The party on Dec 26, 2020, was held at a time when Singapore was in the grips of the Covid-19 outbreak, with restrictions that limited gatherings to a maximum of five people.
Singaporean Winnie Peng Yiyun, the 31-year-old director of Marine Bookings, had pleaded guilty to one count of giving false information to a senior marine officer from the Maritime and Port Authority of Singapore (MPA).
Video clips of the party held off Lazarus Island, one of the southern islands, showed the group dancing without masks.
The images were circulated on social media and sparked an outcry.
The authorities later identified the merrymakers - nine Britons and one Chinese national.
Deputy Public Prosecutor Jane Lim said one of the Britons had contacted Marine Bookings to charter a yacht for 10 people for a party.
The company then booked the Advant, which was owned and operated by a firm called Beyond Luxury.
DPP Lim said the group did not make any arrangements to divide themselves into two groups of five persons while on the yacht.
After the videos were circulated, MPA launched an investigation.
Peng found out that the Briton who made the booking, and another partygoer, had already been interviewed by the authority.
The prosecutor said Peng then got the British national to tell MPA that they had split the bookings, and to lie that they involved two groups of five people who did not know each other.
"At all material times, the accused knew that (the British national) had made a single booking for 10 persons," said DPP Lim.
Peng continued the lies herself when she was interviewed by a senior marine officer with MPA on Jan 6 last year.
But she was found out and the police were alerted on Feb 1.
The merrymakers were each fined $3,000 last year for offences under the Covid-19 (Temporary Measures) Act.
The Britons were also banned from working here.
The Chinese national, who was a Singapore permanent resident at the time, was informed that his re-entry permit would be shortened at his next renewal.

§ **YOUR ASSIGNMENT**:
Return the full text about the Lazarus Island yacht party word for word. The rows that come after this text are not needed for anything here.

§ **DATA EXTRACT**:
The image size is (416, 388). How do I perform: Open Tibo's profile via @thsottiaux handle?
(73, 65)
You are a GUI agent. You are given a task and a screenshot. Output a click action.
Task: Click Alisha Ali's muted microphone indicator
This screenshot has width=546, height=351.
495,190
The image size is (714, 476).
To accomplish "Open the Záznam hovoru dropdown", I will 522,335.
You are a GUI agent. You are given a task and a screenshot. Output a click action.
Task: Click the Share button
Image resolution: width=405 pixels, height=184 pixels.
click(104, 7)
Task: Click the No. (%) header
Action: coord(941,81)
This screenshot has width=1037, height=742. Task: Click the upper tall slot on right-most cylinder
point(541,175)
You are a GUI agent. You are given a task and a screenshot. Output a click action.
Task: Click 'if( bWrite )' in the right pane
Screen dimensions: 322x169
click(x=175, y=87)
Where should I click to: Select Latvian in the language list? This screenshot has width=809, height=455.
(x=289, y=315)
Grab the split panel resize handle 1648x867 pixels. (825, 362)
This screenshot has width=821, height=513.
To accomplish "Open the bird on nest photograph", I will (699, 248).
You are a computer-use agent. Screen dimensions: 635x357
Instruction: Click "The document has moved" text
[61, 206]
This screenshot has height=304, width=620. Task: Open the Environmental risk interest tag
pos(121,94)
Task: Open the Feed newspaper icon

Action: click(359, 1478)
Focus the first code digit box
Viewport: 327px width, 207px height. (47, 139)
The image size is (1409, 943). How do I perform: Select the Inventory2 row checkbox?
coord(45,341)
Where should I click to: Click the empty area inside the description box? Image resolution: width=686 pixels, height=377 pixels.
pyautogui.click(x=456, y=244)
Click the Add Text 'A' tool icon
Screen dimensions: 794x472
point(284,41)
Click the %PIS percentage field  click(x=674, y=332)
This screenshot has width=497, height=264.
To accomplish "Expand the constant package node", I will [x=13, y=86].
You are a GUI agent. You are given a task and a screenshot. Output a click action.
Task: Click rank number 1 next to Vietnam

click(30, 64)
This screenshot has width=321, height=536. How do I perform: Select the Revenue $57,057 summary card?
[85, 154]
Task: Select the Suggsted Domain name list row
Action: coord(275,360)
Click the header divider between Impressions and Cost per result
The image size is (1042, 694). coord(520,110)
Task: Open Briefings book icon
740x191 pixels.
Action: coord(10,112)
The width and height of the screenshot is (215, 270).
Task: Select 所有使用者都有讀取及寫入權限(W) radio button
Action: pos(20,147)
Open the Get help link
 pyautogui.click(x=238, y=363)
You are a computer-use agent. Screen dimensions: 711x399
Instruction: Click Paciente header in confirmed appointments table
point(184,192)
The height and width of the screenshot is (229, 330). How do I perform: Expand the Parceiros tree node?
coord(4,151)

§ **ANSWER BELOW**:
The party on Dec 26, 2020, was held at a time when Singapore was in the grips of the Covid-19 outbreak, with restrictions that limited gatherings to a maximum of five people.
Singaporean Winnie Peng Yiyun, the 31-year-old director of Marine Bookings, had pleaded guilty to one count of giving false information to a senior marine officer from the Maritime and Port Authority of Singapore (MPA).
Video clips of the party held off Lazarus Island, one of the southern islands, showed the group dancing without masks.
The images were circulated on social media and sparked an outcry.
The authorities later identified the merrymakers - nine Britons and one Chinese national.
Deputy Public Prosecutor Jane Lim said one of the Britons had contacted Marine Bookings to charter a yacht for 10 people for a party.
The company then booked the Advant, which was owned and operated by a firm called Beyond Luxury.
DPP Lim said the group did not make any arrangements to divide themselves into two groups of five persons while on the yacht.
After the videos were circulated, MPA launched an investigation.
Peng found out that the Briton who made the booking, and another partygoer, had already been interviewed by the authority.
The prosecutor said Peng then got the British national to tell MPA that they had split the bookings, and to lie that they involved two groups of five people who did not know each other.
"At all material times, the accused knew that (the British national) had made a single booking for 10 persons," said DPP Lim.
Peng continued the lies herself when she was interviewed by a senior marine officer with MPA on Jan 6 last year.
But she was found out and the police were alerted on Feb 1.
The merrymakers were each fined $3,000 last year for offences under the Covid-19 (Temporary Measures) Act.
The Britons were also banned from working here.
The Chinese national, who was a Singapore permanent resident at the time, was informed that his re-entry permit would be shortened at his next renewal.